The brigands were a boisterous lot that bragged and cursed, and more so the more they drank. Bralen had shot a pheasant earlier in the day and as the dark envelope of night closed in around them they gathered around their cook fire to eat and drink more. The fowl was good, as was the ale, but Dern only sipped at the ale. Let them drink all they want and I’ll slip away when they’re passed out snoring.

The tales they told were cruel. The farmer whose wagon they stole had met an easy death—an arrow through the eye—but others—merchants with money, especially, and those of noble birth—were tortured, raped if they were women. Dern pretended to be impressed, and even amused them with a few stories of how he’d stolen from rich merchants in the big cities. They particularly enjoyed the story of how Dern had gotten covered in shit while crawling through Lord Labat’s privy shaft.

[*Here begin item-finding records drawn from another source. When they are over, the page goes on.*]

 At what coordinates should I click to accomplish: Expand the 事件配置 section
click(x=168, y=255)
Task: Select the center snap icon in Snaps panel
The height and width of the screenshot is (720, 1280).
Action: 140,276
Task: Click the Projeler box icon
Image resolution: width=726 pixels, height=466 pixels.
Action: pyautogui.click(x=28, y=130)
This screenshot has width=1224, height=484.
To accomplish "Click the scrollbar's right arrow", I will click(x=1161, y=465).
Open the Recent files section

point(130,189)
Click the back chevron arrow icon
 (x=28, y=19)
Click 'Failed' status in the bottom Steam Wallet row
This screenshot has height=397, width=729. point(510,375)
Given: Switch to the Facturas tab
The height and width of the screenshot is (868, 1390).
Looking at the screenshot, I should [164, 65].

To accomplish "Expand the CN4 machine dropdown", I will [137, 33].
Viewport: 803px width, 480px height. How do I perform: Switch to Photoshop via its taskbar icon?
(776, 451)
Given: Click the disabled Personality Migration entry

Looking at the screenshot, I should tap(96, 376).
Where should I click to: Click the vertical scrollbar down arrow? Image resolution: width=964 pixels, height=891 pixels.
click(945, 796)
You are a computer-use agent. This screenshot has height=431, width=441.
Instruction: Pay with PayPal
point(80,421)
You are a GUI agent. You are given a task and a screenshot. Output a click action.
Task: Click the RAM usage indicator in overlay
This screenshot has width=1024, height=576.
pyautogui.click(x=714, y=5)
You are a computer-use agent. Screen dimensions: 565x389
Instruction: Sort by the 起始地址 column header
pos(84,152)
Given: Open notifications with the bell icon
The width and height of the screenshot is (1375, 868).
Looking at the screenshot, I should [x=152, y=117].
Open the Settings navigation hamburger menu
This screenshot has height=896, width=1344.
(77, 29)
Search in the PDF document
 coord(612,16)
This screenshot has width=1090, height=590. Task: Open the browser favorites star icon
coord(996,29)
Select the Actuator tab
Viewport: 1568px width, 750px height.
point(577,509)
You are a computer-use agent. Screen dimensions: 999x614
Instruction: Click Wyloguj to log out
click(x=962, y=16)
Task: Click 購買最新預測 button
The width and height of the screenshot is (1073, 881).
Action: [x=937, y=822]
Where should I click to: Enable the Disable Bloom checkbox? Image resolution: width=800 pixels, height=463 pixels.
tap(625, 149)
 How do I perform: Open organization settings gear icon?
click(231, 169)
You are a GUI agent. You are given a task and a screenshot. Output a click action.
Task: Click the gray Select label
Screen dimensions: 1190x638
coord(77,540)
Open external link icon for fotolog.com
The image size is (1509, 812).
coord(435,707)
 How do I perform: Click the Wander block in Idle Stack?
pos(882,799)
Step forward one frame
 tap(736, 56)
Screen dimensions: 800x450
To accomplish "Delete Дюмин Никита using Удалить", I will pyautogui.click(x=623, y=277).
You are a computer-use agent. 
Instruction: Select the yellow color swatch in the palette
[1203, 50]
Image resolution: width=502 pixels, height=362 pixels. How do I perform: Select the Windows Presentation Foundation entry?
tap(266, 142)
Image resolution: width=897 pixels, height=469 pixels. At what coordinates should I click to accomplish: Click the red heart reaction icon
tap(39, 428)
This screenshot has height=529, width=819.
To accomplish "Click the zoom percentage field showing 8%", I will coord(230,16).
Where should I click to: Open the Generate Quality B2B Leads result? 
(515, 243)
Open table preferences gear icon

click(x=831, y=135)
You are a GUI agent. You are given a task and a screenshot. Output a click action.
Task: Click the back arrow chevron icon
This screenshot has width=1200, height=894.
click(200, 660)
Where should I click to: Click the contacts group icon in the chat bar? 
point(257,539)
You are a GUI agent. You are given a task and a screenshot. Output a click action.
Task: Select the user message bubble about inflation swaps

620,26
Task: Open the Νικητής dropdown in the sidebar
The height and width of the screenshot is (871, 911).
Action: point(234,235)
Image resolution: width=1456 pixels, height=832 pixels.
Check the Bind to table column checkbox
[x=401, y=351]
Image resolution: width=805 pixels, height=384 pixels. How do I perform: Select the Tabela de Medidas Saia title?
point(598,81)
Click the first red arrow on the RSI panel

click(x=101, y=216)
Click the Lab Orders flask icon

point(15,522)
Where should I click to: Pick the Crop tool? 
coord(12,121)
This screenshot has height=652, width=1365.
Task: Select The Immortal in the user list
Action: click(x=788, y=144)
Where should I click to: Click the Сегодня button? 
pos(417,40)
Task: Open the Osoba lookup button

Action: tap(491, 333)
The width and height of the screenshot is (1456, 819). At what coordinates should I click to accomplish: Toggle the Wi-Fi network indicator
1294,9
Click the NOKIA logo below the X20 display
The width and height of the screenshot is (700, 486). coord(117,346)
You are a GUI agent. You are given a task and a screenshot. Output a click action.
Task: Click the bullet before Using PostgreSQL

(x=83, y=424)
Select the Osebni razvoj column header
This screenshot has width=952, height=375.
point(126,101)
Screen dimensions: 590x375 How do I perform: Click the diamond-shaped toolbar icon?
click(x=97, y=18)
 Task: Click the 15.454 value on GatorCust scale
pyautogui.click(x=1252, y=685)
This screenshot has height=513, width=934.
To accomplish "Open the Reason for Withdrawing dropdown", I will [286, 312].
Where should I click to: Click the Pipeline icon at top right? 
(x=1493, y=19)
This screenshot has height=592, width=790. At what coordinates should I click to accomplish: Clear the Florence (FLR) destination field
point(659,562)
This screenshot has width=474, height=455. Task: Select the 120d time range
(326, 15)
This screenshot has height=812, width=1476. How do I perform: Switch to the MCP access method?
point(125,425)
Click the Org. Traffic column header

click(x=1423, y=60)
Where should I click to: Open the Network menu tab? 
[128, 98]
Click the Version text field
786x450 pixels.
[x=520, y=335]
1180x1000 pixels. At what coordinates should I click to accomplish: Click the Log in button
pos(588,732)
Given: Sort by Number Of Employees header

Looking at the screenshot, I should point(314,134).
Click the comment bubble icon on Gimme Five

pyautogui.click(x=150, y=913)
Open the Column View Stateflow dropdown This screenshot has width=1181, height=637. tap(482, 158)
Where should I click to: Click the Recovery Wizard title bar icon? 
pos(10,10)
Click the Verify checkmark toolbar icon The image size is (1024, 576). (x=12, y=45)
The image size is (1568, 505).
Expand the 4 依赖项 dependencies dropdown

Eventually the talk turned to the slain knight. Marl told how Bralen shot him in the chest with an arrow and they all attacked. There’d been seven of them. The knight killed two and almost brained Quat. The dog killed another and took Marl’s fingers before Bralen could get another arrow into him and two into his horse.

“I thought his horse would go down, or at least panic and throw him,” Bralen marveled, “But it was a well-trained horse. It took one in the chest, another in the rump and my quiver was empty. I had to call the retreat.”

Dern had not seen an arrow in the horse’s chest, but figured the horse must have chewed the shaft off. A chest wound would explain why it had died in the night.

It was silent, Dern realized, and all the brigands were staring at him. They want to know how I managed to kill him when seven of them failed. Dern took a swig from his horn and looked into the fire.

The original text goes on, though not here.